Finding ways to cope while your babies are in the hospital is essential to help you deal with the hurt of not being there to feed them, kiss them goodnight, or soothe them when they cry. Dealing with hormone surges, and the terrible empty feeling you’ll have because your babies are not where they’re supposed to be can be too much for you deal with on your own.
Having children in the NICU is stressful. Your friends, and family will be there loving and encouraging you through all of the tough times. I had a tremendous amount of guilt about my babies being in the NICU, and my family was my leaning post. They assisted me around the house, lifted my spirits, and helped me overcome my feelings of self-blame.
Even though I wasn’t always the easiest person to get along with, I got a lot of support from the neonatal nurses. During your twins’ stay in the hospital, you’ll form a relationship with the nurses, and rely on them for pertinent information about your twins’ progress.
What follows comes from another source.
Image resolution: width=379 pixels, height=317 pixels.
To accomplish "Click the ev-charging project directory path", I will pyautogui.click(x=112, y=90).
The nurses in the NICU are your biggest allies, and they are working hard to get your babies out of the hospital, and home where they belong.
I found an enormous amount of support from other parents with multiples in the NICU. It was a relief to talk to people who didn’t think I crazy for being angry because my twins were in the hospital fighting for their lives. They knew exactly what I was feeling because they were going through the same thing.
The first two weeks my twins were in the hospital, I nearly drove myself into the ground. I didn’t give my body time to recuperate after my c-section, most days I could care less about eating, and I was only sleeping in spurts. My mind was totally focused on running back and forth to the hospital to be with my babies. It was during a fainting spell that I realized I wasn’t doing my girls any good by wearing myself out. So take care of your health by eating right, and getting plenty of rest.
Next to welcoming my multiples into the world, the day I finally got to bring them home was the happiest moment of my life. With a firm line of support and a whole lot of prayer, I was able to cope during my twins’ month long stay in the NICU.